● Exercise details
Nothing in the entries may change when they are transcribed.

_ _ _ _ _ _ _

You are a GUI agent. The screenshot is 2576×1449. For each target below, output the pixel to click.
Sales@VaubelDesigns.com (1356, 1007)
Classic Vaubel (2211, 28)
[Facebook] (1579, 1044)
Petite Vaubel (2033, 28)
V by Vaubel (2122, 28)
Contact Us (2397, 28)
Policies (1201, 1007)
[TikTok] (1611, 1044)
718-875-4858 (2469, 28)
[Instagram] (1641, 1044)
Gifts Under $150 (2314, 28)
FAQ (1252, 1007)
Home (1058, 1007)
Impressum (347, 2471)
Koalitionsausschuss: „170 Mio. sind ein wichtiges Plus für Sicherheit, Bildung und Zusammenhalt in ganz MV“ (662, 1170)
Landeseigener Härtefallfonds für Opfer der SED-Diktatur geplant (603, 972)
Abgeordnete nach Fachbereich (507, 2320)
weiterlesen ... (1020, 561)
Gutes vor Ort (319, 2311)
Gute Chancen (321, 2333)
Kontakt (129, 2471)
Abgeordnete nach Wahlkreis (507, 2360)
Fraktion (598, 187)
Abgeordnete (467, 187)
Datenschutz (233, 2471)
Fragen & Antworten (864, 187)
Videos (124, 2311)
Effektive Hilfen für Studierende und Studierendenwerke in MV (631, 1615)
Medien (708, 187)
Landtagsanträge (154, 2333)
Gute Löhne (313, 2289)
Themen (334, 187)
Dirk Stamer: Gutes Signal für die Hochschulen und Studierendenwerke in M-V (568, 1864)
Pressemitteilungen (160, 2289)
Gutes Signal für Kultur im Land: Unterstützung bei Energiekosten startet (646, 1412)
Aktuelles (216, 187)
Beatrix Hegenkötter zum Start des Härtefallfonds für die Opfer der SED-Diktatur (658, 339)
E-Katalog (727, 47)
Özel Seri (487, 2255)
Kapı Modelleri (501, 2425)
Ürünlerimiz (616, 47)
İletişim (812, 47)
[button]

_ _ _ _ _ _ _

● Solution to this task
You are a GUI agent. The screenshot is 2576×1449. For each target below, output the pixel to click.
Sales@VaubelDesigns.com (1356, 1007)
Classic Vaubel (2211, 28)
[Facebook] (1579, 1044)
Petite Vaubel (2033, 28)
V by Vaubel (2122, 28)
Contact Us (2397, 28)
Policies (1201, 1007)
[TikTok] (1611, 1044)
718-875-4858 (2469, 28)
[Instagram] (1641, 1044)
Gifts Under $150 (2314, 28)
FAQ (1252, 1007)
Home (1058, 1007)
Impressum (347, 2471)
Koalitionsausschuss: „170 Mio. sind ein wichtiges Plus für Sicherheit, Bildung und Zusammenhalt in ganz MV“ (662, 1170)
Landeseigener Härtefallfonds für Opfer der SED-Diktatur geplant (603, 972)
Abgeordnete nach Fachbereich (507, 2320)
weiterlesen ... (1020, 561)
Gutes vor Ort (319, 2311)
Gute Chancen (321, 2333)
Kontakt (129, 2471)
Abgeordnete nach Wahlkreis (507, 2360)
Fraktion (598, 187)
Abgeordnete (467, 187)
Datenschutz (233, 2471)
Fragen & Antworten (864, 187)
Videos (124, 2311)
Effektive Hilfen für Studierende und Studierendenwerke in MV (631, 1615)
Medien (708, 187)
Landtagsanträge (154, 2333)
Gute Löhne (313, 2289)
Themen (334, 187)
Dirk Stamer: Gutes Signal für die Hochschulen und Studierendenwerke in M-V (568, 1864)
Pressemitteilungen (160, 2289)
Gutes Signal für Kultur im Land: Unterstützung bei Energiekosten startet (646, 1412)
Aktuelles (216, 187)
Beatrix Hegenkötter zum Start des Härtefallfonds für die Opfer der SED-Diktatur (658, 339)
E-Katalog (727, 47)
Özel Seri (487, 2255)
Kapı Modelleri (501, 2425)
Ürünlerimiz (616, 47)
İletişim (812, 47)
[button]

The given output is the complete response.